- _TASK DETAILS_
Write out only the final part of the records below. It begins with the line that contains "You are a computer-use agent. 1536x720" and ends with the last line.

- _RECORDS FOR THIS EXERCISE_
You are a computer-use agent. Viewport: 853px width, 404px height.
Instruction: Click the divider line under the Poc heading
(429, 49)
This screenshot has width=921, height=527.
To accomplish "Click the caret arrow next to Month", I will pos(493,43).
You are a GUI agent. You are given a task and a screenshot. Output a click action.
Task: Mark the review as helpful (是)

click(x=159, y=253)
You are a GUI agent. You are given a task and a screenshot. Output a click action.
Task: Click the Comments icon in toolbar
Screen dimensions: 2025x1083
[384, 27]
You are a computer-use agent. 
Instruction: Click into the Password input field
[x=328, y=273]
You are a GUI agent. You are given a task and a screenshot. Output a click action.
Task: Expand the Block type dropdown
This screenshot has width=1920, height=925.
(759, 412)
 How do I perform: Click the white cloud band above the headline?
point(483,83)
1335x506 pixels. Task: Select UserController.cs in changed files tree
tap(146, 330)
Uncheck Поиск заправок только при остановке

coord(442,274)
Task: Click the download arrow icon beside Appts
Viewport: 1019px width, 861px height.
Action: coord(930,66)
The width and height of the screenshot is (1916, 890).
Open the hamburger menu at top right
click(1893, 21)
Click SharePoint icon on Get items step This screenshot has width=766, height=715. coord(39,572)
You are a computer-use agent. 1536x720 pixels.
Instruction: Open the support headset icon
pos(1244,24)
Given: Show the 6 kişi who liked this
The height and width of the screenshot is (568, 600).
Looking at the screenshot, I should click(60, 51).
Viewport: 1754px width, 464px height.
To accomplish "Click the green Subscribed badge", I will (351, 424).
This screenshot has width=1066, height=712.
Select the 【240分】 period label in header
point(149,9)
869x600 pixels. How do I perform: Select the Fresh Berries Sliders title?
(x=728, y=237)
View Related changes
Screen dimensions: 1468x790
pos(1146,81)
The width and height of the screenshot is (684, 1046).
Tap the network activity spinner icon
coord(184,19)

- _ANSWER TO THIS PROBLEM_
You are a computer-use agent. 1536x720 pixels.
Instruction: Open the support headset icon
pos(1244,24)
Given: Show the 6 kişi who liked this
The height and width of the screenshot is (568, 600).
Looking at the screenshot, I should click(60, 51).
Viewport: 1754px width, 464px height.
To accomplish "Click the green Subscribed badge", I will (351, 424).
This screenshot has width=1066, height=712.
Select the 【240分】 period label in header
point(149,9)
869x600 pixels. How do I perform: Select the Fresh Berries Sliders title?
(x=728, y=237)
View Related changes
Screen dimensions: 1468x790
pos(1146,81)
The width and height of the screenshot is (684, 1046).
Tap the network activity spinner icon
coord(184,19)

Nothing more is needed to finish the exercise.